[How to complete this task]: Take the data below and extract the lines from the one with "February 2026 (635, 502)" to the one with "April 2014 (630, 1912)", inclusive, exactly as written.

• • • • • • •

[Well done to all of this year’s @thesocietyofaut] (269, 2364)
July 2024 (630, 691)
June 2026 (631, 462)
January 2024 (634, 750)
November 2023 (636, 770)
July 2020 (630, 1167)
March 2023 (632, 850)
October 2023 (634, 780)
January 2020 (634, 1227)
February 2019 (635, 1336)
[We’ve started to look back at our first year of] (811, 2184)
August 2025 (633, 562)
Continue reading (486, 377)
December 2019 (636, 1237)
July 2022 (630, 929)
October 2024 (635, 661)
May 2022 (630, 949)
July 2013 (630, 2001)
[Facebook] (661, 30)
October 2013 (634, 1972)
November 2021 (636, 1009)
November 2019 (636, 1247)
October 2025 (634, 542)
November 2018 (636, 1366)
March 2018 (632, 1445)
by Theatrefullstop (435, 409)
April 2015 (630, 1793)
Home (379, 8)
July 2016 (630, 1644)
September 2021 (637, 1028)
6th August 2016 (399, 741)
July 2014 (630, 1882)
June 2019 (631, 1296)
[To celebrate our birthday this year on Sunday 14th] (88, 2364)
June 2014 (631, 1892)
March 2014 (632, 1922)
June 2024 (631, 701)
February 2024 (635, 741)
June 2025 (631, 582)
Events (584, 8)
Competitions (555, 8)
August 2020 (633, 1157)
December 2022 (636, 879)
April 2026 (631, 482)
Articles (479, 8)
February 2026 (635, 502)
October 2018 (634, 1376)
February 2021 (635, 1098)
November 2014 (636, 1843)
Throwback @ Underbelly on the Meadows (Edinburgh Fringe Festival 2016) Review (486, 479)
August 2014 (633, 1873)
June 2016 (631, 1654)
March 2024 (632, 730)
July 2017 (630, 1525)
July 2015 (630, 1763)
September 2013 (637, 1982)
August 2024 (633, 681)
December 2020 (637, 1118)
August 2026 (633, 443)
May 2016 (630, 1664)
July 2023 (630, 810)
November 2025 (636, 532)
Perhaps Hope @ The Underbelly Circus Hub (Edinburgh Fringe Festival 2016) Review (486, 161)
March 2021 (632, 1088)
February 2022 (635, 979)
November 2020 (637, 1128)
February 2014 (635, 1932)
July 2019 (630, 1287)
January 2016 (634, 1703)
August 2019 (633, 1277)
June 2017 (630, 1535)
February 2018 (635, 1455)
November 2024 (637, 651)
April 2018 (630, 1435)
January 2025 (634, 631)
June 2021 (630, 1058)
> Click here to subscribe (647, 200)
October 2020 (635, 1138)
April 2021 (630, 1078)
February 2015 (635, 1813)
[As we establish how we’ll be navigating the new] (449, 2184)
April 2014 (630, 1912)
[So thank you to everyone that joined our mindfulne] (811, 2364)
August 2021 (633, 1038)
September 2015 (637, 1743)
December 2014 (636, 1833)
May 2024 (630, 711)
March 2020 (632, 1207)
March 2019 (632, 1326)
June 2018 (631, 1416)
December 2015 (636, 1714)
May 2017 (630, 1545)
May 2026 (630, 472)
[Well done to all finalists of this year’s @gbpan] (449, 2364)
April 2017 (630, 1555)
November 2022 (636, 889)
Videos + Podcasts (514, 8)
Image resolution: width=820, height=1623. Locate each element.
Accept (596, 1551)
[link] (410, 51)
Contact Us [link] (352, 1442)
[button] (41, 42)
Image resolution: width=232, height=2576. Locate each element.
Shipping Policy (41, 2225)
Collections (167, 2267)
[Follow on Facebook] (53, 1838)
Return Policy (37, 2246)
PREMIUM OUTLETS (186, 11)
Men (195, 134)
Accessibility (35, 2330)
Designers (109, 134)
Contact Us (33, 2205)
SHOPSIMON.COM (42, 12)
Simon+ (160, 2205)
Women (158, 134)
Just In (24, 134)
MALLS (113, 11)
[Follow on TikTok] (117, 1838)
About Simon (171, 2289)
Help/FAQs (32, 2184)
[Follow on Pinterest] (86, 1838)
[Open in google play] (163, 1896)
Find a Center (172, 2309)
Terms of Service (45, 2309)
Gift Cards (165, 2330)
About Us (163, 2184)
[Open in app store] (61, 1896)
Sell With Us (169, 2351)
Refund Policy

• • • • • • •

[Result of this exercise]:
February 2026 (635, 502)
October 2018 (634, 1376)
February 2021 (635, 1098)
November 2014 (636, 1843)
Throwback @ Underbelly on the Meadows (Edinburgh Fringe Festival 2016) Review (486, 479)
August 2014 (633, 1873)
June 2016 (631, 1654)
March 2024 (632, 730)
July 2017 (630, 1525)
July 2015 (630, 1763)
September 2013 (637, 1982)
August 2024 (633, 681)
December 2020 (637, 1118)
August 2026 (633, 443)
May 2016 (630, 1664)
July 2023 (630, 810)
November 2025 (636, 532)
Perhaps Hope @ The Underbelly Circus Hub (Edinburgh Fringe Festival 2016) Review (486, 161)
March 2021 (632, 1088)
February 2022 (635, 979)
November 2020 (637, 1128)
February 2014 (635, 1932)
July 2019 (630, 1287)
January 2016 (634, 1703)
August 2019 (633, 1277)
June 2017 (630, 1535)
February 2018 (635, 1455)
November 2024 (637, 651)
April 2018 (630, 1435)
January 2025 (634, 631)
June 2021 (630, 1058)
> Click here to subscribe (647, 200)
October 2020 (635, 1138)
April 2021 (630, 1078)
February 2015 (635, 1813)
[As we establish how we’ll be navigating the new] (449, 2184)
April 2014 (630, 1912)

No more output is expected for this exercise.